From 3D baseball strikezones for TV, to digital advertising UX – Meet Christine Anderson
How a pioneering female sports tech innovator is reimagining the ad tech experience
Christine Anderson knows the power of beautiful visualizations.
Before she joined The Trade Desk, she deployed her expertise as a UX innovator creating advanced data visualizations and digital applications for live sporting events. As the head of creative and digital media at Sportvision (now Sports Media Technology) — the company best known for creating the yellow “First-and-Ten” line during live broadcasts of NFL games — Anderson found many ways to tell stories in sport using augmented reality and big data: a real-time calculation on the probability of a player making a kick; a 3D map over a baseball hitter’s strike zone; virtual flags tracking Nascar drivers. The idea, Anderson tells The Current, was always “to help people see what they can’t see that is most critical to understanding and enjoying the sport” — adding these more complex data storylines, keeping it simple and entertaining without distracting from the sport.
That concept was fundamental to the development of Solimar, The Trade Desk’s revamped demand-side platform that launched on July 7. As The Trade Desk’s VP of UX/UI, Anderson led a team of designers, researchers and writers to create a new interface for traders, designed to be “as simple as it is sophisticated,” she says. “We leaned into our trademark sophistication that lets you dial into the specific details you need to make your campaigns successful while at the same time dramatically simplifying the UX. All of your actions — from the basic to the most sophisticated — are in one place, in our innovative new action toolbar.”
As a product and creative executive with 20 years of experience leading UX for major brands, Anderson was able to draw on a wide range of cultures, devices and industries. She worked on the first version of Microsoft’s Xbox gaming console, developing gesture-based responses. She also worked with Amazon helping develop personality expression for AIs like Alexa. For example, how should Alexa respond if someone says, “Alexa, I love you!” or “What’s playing at the movies?” She learned that there are a finite number of questions a person is willing to ask to get the response they’re looking for.
Anderson’s work on Alexa informed an important concept of Solimar. “We had this real vision that Solimar would be a dialogue with the users. It asks you what you’re trying to do (e.g., drive conversion, spending x budget) and it gives you its best ideas how to do it (e.g., run on these channels; consider these audiences),” she says. “It makes doing the right thing easy, putting the most common actions like onboarding data and channel diversification one or two clicks away, and making the potentially wrong action harder, four clicks away.”
From a behavioral perspective, Anderson was keen to understand what traders wanted and that in turn helped tune the UI product design. She did a lot of listening and encouraged her team to do the same. “We interviewed a lot of traders to understand, what is it they’re really discussing with each other when looking to make improvements? How do you know, for example, the problem with a campaign not spending is with your frequency setting?” she says. “What questions do we need to ask to help guide them in the right direction? Solimar’s UI listens to what you want (such as your campaign’s main objective) and presents just those options that make the most sense (such as KPIs that go best for conversion) , eliminating confusion and giving you a better chance to hit your goals.”

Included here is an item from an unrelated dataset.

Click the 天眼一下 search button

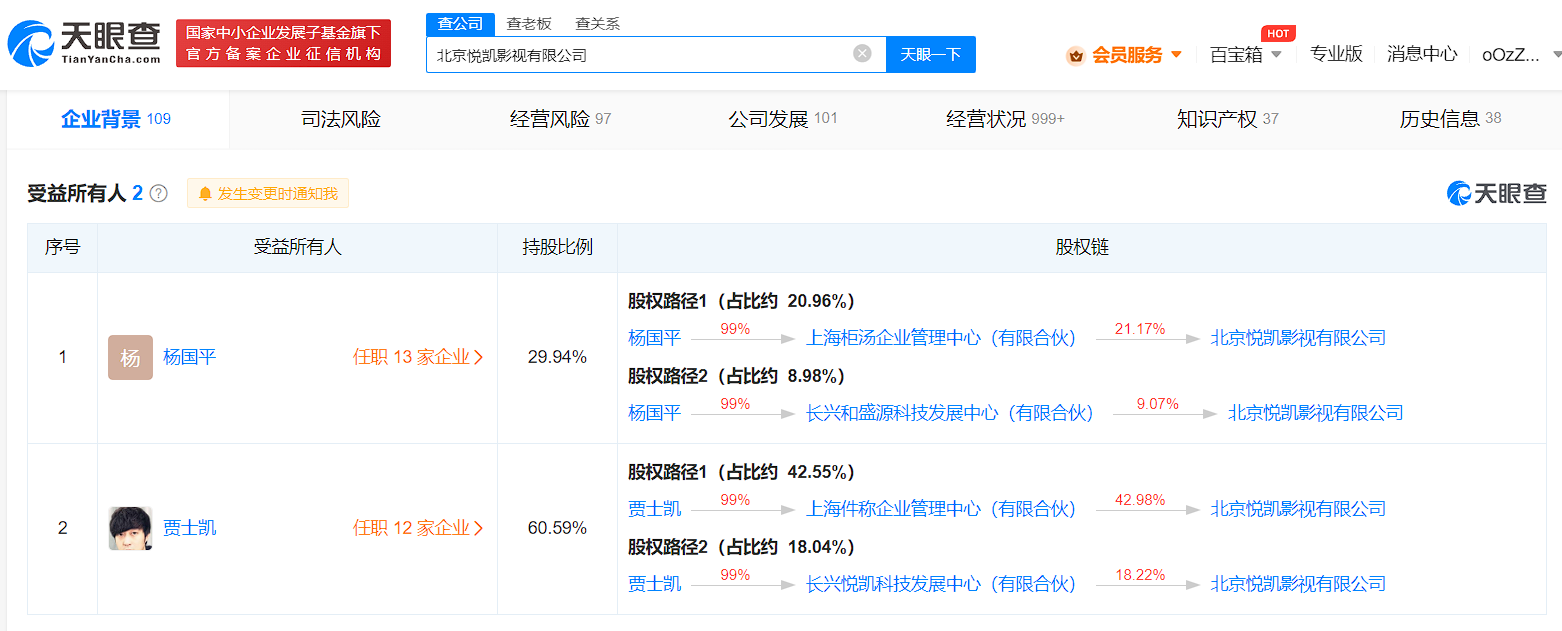point(931,54)
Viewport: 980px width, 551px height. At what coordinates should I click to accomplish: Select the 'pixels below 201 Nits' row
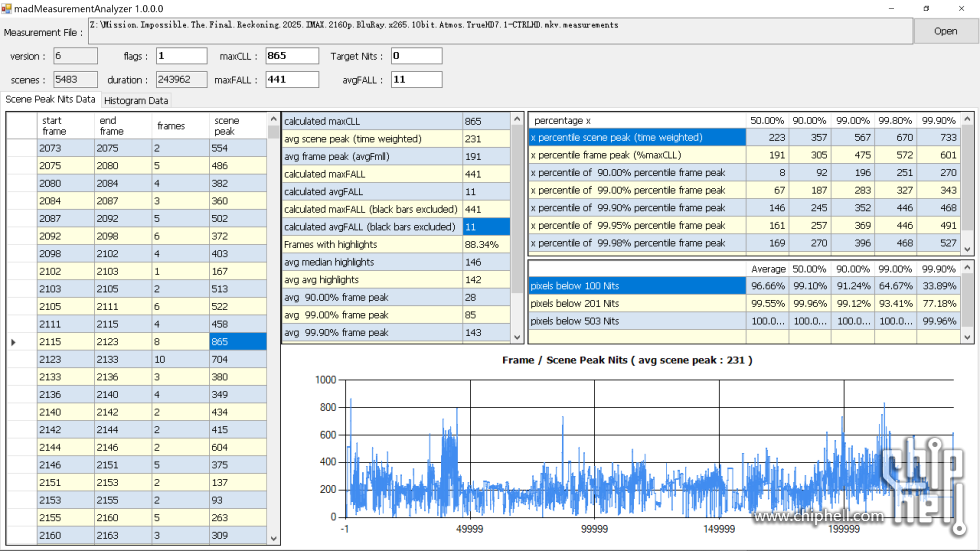click(x=637, y=303)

When Anderson talks about Solimar she’s keen to draw attention to the deep bench of expertise on her team, many who hail from the world’s foremost media and tech companies, including Blizzard Entertainment, Samsung Worldwide, Apple, Amazon Innovations, Google, Verizon, Hulu, Axa, and others. “These guys know how to bring it,” she adds.
With such a pedigree, it’s no surprise that Solimar nods to design paradigms drawn from some familiar and engaging consumer products, blending them in novel new ways: toolbars similar to the Office suite that group and consolidate actions in one place; interactive visualizations like those that are found in the New York Times to focus attention on areas of interest; playful tools, toggles and health meters that nod to popular games and TV experiences. “These are things that make users feel good in a game, and it makes them feel just as good in a software product,” says Anderson.
Anderson’s career as an innovator is exemplary in another way, too. After two decades working in the world of technology (not to mention sports tech), traditionally a space dominated by men, Anderson is a role model for younger women. Early on, she admits, she just wanted to blend in. But as she became more senior in her career, she has embraced a leadership role around women’s initiatives, organizing networking and community events. She also serves as a mentor for women and girls, participating in Girls Who Code and DigiGirlz and most recently fostering a pre-teen youth in her home. She’s also a leader at the Trade Desk, serving as executive sponsor for its women’s participation in the Grace Hopper conference and helping to plan for new apprenticeship and sponsorship programs aimed both at training young women in tech and promoting more senior women leaders from within. “I have two teenage daughters and I want them to see that women can do anything,” she says. Still, she admits, there’s much work to be done. Getting more girls to major in math and science would be a good start. Helping organizations recognize, nurture and promote the unique values women bring to the table is another.